Il costo di una rosa rappresenta uno degli indicatori più immediati delle ambizioni di un club. L’analisi aggiornata, basata sui bilanci chiusi al 30 giugno 2025, mette a confronto gli investimenti sostenuti dalle principali squadre di Serie A e restituisce una fotografia piuttosto chiara: chi spende di più tende, almeno sulla carta, ad avere maggiori possibilità di competere per lo scudetto, anche se il campo resta sempre il giudice supremo.
In cima alla classifica dei costi troviamo la Juventus, che mantiene il primato grazie ad ammortamenti elevati e a un monte ingaggi tra i più alti del campionato. Subito dietro si colloca il Napoli, cresciuto sensibilmente dopo le ultime campagne acquisti. Inter e Milan seguono a breve distanza, con strategie differenti: i nerazzurri puntano soprattutto su stipendi importanti, mentre i rossoneri su un equilibrio più marcato tra cartellini e ingaggi.
Questo quadro economico incide anche sulla percezione delle gerarchie del campionato. Nelle scommesse calcio, le valutazioni comparative sulla corsa scudetto tengono conto non solo dei costi, ma anche di continuità di rendimento, profondità della rosa e solidità tecnica. L’Inter viene indicata come principale favorita con una quota intorno a 1.75, davanti a Milan (4.35) e Napoli (4.50). Più staccata la Juventus (13.00), nonostante i costi più elevati, seguita dalla Roma (18.00). Numeri che riflettono aspettative e trend del momento, non certezze matematiche.
Scendendo nella graduatoria dei costi, la Roma resta sopra i 160 milioni ed è una delle squadre più interessanti per rendimento nell’anno solare 2025. I giallorossi sono il club che ha raccolto più punti in Italia nel 2025, accompagnando i risultati a una fase difensiva particolarmente solida. Un dato che dimostra come l’efficienza tecnica possa valorizzare anche investimenti meno elevati rispetto alle primissime.
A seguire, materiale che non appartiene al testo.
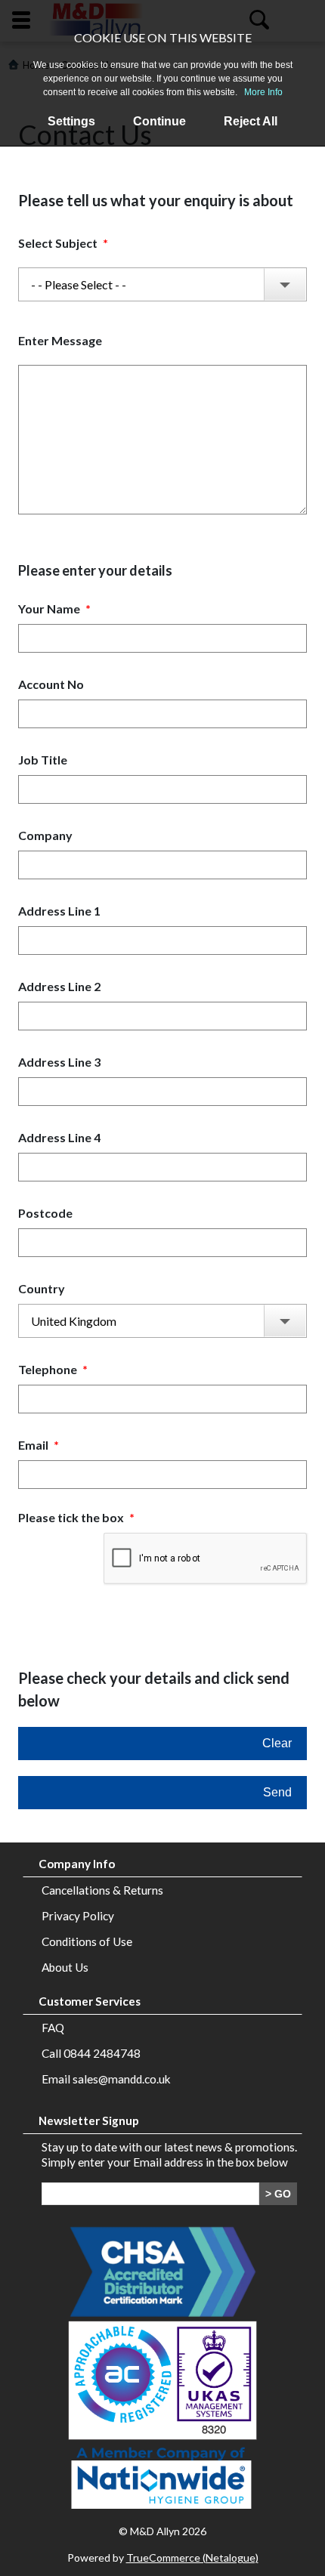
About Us (65, 1967)
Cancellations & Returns (102, 1890)
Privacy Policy (78, 1916)
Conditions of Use (87, 1941)
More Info (263, 92)
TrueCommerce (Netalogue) (192, 2557)
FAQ (53, 2027)
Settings (71, 121)
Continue (159, 121)
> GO (278, 2194)
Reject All (250, 121)
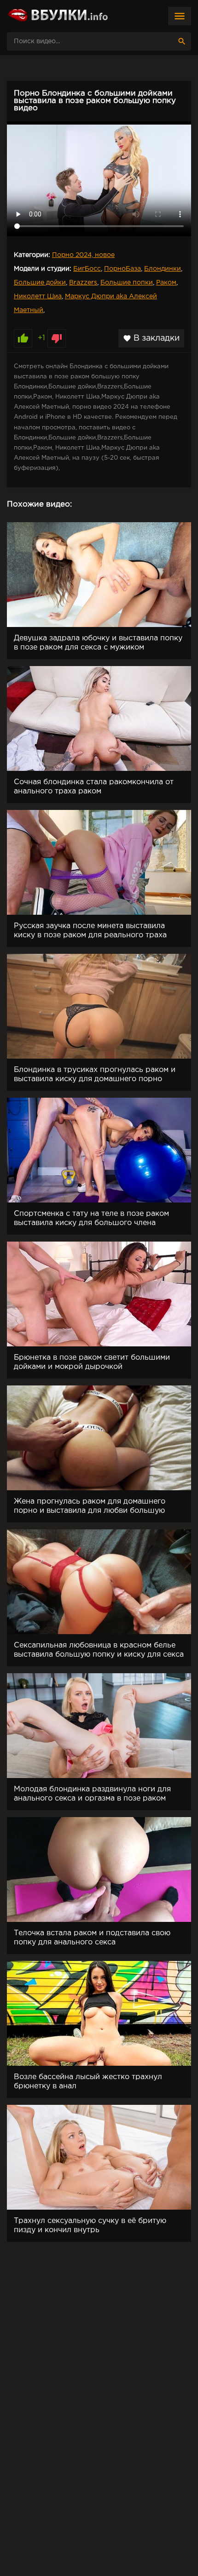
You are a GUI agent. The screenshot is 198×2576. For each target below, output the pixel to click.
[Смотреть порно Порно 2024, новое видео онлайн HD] (57, 16)
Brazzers (83, 282)
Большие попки (126, 282)
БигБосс (87, 269)
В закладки (151, 338)
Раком (166, 282)
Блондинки (162, 269)
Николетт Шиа (38, 296)
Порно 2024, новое (83, 255)
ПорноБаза (122, 269)
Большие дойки (40, 282)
Atalanta, Fiorentina e Lazio completano il gruppo delle big con cifre più contenute. In questi casi, la distanza economica dalle prime rende più complessa una corsa al titolo, pur in presenza di progetti tecnici credibili. La storia recente della Serie A mostra come una gestione virtuosa possa ridurre il gap, anche se difficilmente riesce ad annullarlo del tutto.
Il confronto tra costi delle rose e chance scudetto evidenzia quindi una tendenza chiara: investire molto aumenta le probabilità di successo, senza però garantirlo. La Serie A resta un equilibrio complesso tra bilanci, strategie e risultati sul campo, dove il valore economico pesa, ma da solo non basta a scrivere la classifica finale.